Development of novel anti-leukemia immunotherapy using neo-antigen specific CD4 helper T cells

2020 Fiscal Year Final Research Report

• Project/Area Number: 18K08361
• Research Category: Grant-in-Aid for Scientific Research (C)
• Allocation Type: Multi-year Fund
• Section: 一般
• Review Section: Basic Section 54010:Hematology and medical oncology-related
• Research Institution: Mie University
• Principal Investigator: Fujiwara Hiroshi 三重大学, 医学系研究科, 産学官連携講座准教授 (20398291)
• Project Period (FY): 2018-04-01 – 2021-03-31
• Keywords: ネオアンチゲン / 遺伝子改変ヘルパーT細胞 / 骨髄性白血病 / 細胞免疫療法 / 白血病幹細胞

Outline of Final Research Achievements

For the treatment of refractory acute myeloid leukemia (rAML), a currently unmet need, we have been studying the capability of novel adoptive cellular immunotherapy using driver mutation-coded neoantigen reactive T cell receptor (TCR) gene-modified T cells (TCR-T).

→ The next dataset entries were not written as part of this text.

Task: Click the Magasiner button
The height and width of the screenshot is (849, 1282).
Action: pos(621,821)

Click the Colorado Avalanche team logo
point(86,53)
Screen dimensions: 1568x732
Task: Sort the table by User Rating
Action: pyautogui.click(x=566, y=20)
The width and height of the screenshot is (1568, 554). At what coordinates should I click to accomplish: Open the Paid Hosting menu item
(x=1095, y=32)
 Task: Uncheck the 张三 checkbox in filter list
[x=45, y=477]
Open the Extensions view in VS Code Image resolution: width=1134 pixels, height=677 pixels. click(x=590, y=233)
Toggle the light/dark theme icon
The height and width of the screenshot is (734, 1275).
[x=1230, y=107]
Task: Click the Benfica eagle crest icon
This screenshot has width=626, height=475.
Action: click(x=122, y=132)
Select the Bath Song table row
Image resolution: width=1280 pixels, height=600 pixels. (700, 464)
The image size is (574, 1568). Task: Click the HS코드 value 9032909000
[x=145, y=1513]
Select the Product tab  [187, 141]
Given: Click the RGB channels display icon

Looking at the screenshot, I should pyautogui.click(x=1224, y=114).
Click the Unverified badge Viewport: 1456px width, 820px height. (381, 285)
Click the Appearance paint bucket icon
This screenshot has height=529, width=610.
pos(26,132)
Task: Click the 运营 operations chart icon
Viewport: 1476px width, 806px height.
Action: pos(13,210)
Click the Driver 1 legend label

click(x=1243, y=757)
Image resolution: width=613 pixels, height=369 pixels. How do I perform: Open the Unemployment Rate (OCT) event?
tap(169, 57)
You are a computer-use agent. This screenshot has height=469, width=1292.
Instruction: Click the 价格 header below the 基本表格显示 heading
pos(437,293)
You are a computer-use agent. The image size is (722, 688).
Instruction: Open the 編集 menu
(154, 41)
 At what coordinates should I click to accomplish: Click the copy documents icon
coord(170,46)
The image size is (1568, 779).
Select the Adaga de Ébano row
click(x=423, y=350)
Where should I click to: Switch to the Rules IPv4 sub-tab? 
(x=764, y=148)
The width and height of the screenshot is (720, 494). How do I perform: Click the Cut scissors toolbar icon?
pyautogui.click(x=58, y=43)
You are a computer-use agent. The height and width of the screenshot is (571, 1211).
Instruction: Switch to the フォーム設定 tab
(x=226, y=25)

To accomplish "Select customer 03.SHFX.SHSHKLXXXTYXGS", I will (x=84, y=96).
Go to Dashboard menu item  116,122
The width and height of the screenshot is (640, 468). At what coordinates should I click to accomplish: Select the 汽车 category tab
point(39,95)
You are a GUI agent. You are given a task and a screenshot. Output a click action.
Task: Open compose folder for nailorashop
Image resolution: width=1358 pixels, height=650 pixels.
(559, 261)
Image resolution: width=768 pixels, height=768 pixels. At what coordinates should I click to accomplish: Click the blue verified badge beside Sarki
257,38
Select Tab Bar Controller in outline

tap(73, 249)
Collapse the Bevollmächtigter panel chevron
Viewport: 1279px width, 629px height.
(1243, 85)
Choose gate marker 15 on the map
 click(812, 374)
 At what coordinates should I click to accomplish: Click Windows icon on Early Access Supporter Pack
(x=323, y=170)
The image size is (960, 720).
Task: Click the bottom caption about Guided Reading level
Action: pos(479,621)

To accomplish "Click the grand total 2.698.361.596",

As a model for driver mutation-coded neoantigen, we chose HTLV-1 p40 Tax, the extrinsic causative factor for adult T-cell leukemia (ATL). We newly achieved HLA-A24 and -A2 restricted TCR αβ genes with high affinities from ATL patients, established TCR gene-modified T cells, and subsequently assessed the capability of this TCR-T therapy. As to development of strategy for neoantigen screening in cancer cells and generation of neoantigen-reactive TCR-T cells using TCR-αβ genes from tumor infiltrating lymphocytes (TIL), instead of rAML, we started to employ cancerous tissues from colon cancer patients, because of its abundance in mutations. Taking above, we are currently expanding this strategy to rAML and other cancers.

Free Research Field

血液内科学

Academic Significance and Societal Importance of the Research Achievements

がん細胞特有のネオアンチゲンを認識するT細胞療法は、従来のがん抗原特異的T細胞療法が抱える問題点である正常組織に対するon-target/off-tumor有害事象を解決できる可能性が高い。一方で、がん細胞が持つ遺伝子変異からネオアンチゲンを同定し、かつそれを特異的に認識するTCR遺伝子を腫瘍浸潤Tリンパ球から得て、治療用TCR遺伝子導入T細胞を作製するまでには膨大な作業を要しボトルネックとなっている。この行程を確立出来たことは、今後細胞製剤のみならずがんワクチンの臨床応用の可能性も高める社会的意義がある。